WRITTEN EXERCISE: Extract every line below that contains the string "height". Matching is case-sensitive.

DATA EXTRACT:
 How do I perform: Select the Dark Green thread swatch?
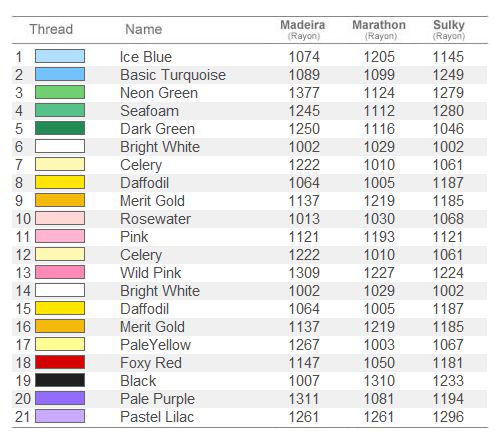pos(60,128)
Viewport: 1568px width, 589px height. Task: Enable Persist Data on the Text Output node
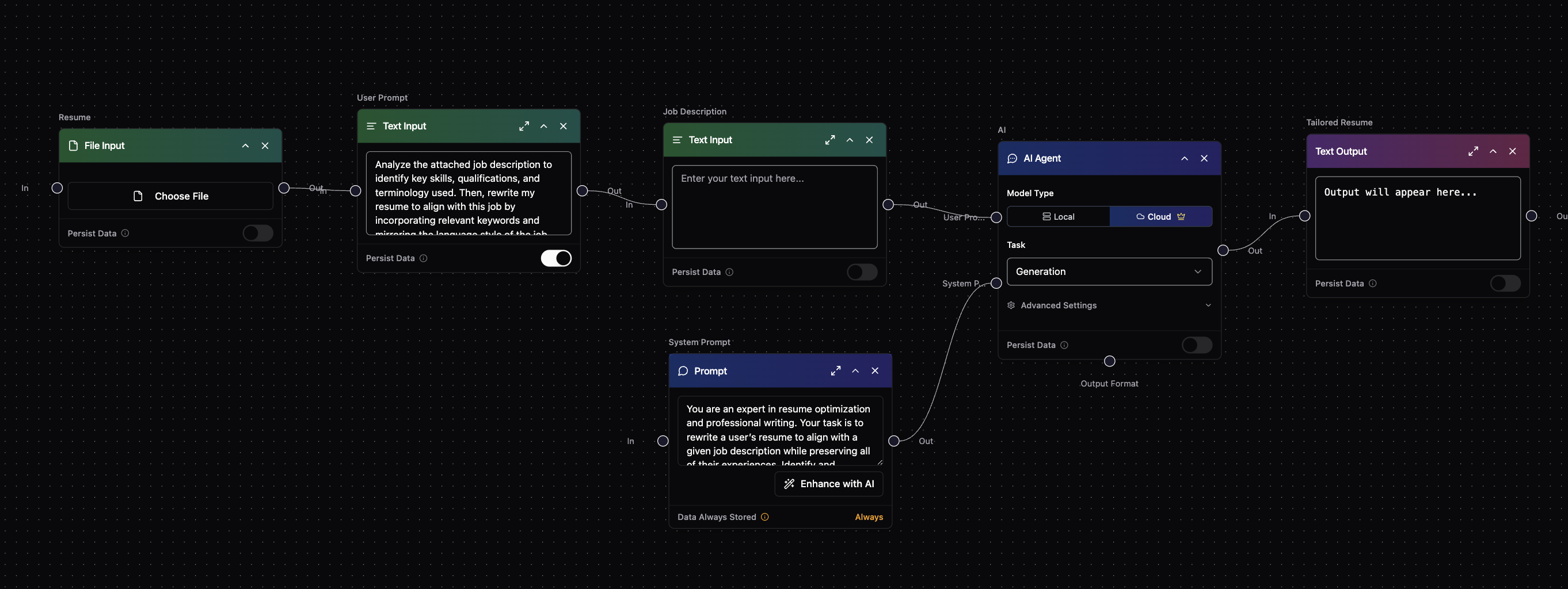point(1505,284)
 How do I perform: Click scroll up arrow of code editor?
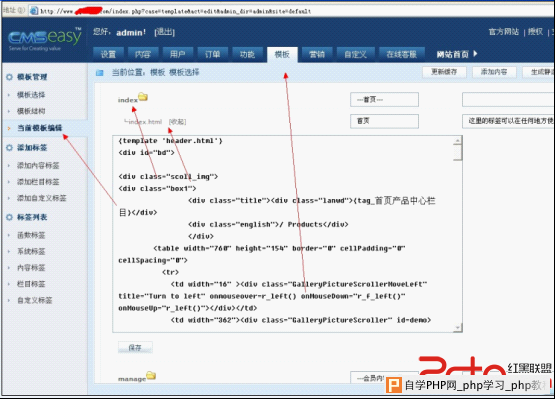coord(457,141)

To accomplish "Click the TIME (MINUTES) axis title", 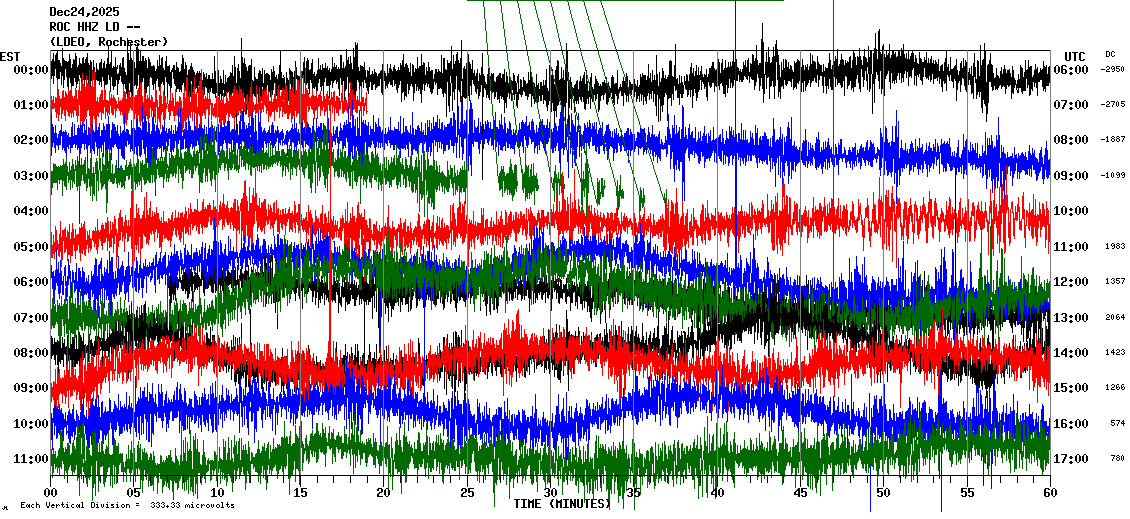I will 561,504.
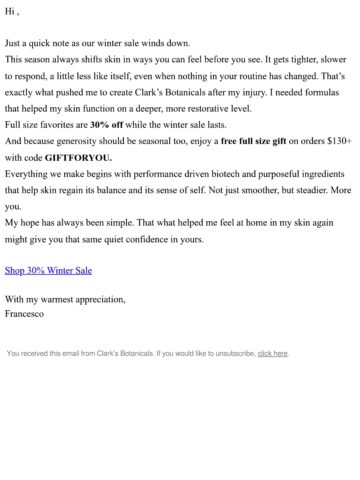Click the Francesco signature name

pyautogui.click(x=24, y=314)
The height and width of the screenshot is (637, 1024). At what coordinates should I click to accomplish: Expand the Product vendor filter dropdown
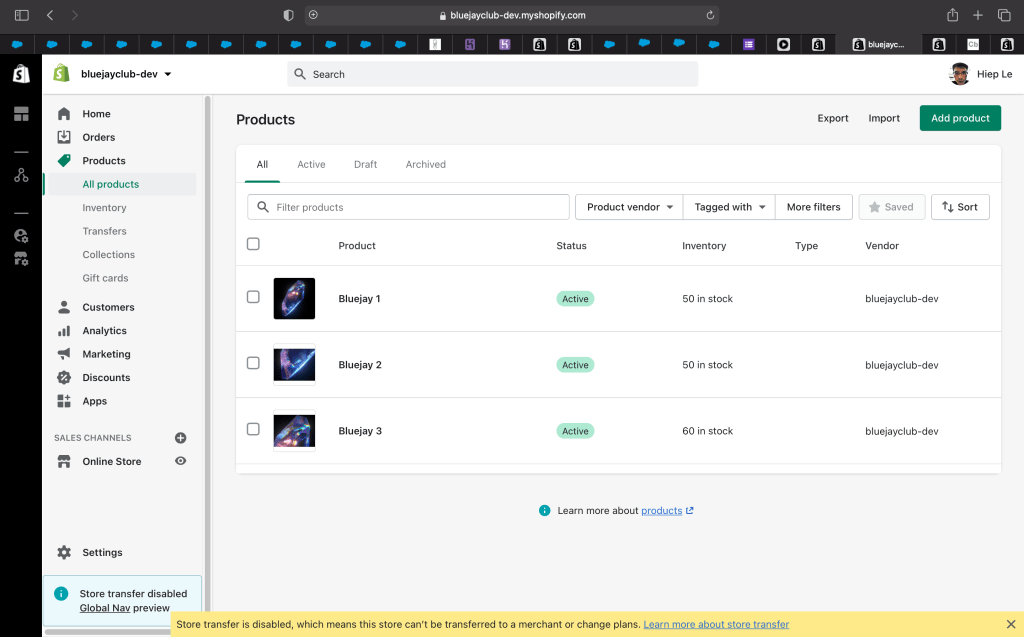pyautogui.click(x=629, y=207)
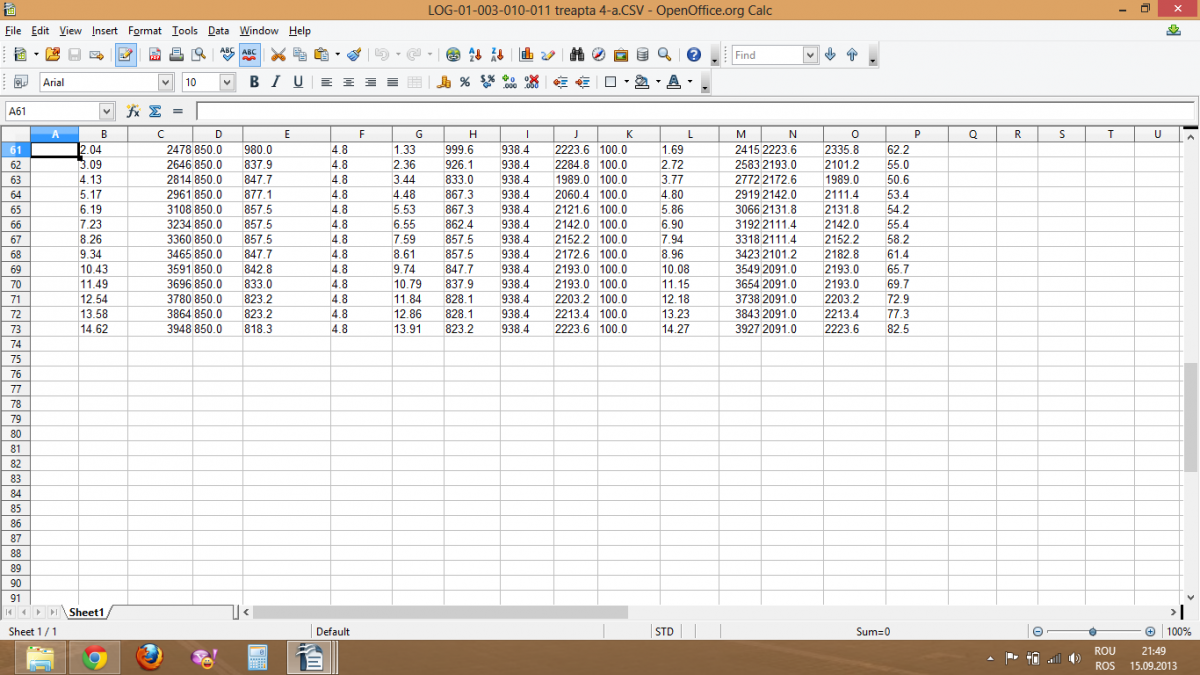
Task: Expand the Name Box cell reference dropdown
Action: (x=107, y=112)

TASK SOLUTION:
Viewport: 1568px width, 589px height. Task: Enable Persist Data on the Text Output node
The height and width of the screenshot is (637, 1024). At what coordinates should I click to accomplish: Expand the Product vendor filter dropdown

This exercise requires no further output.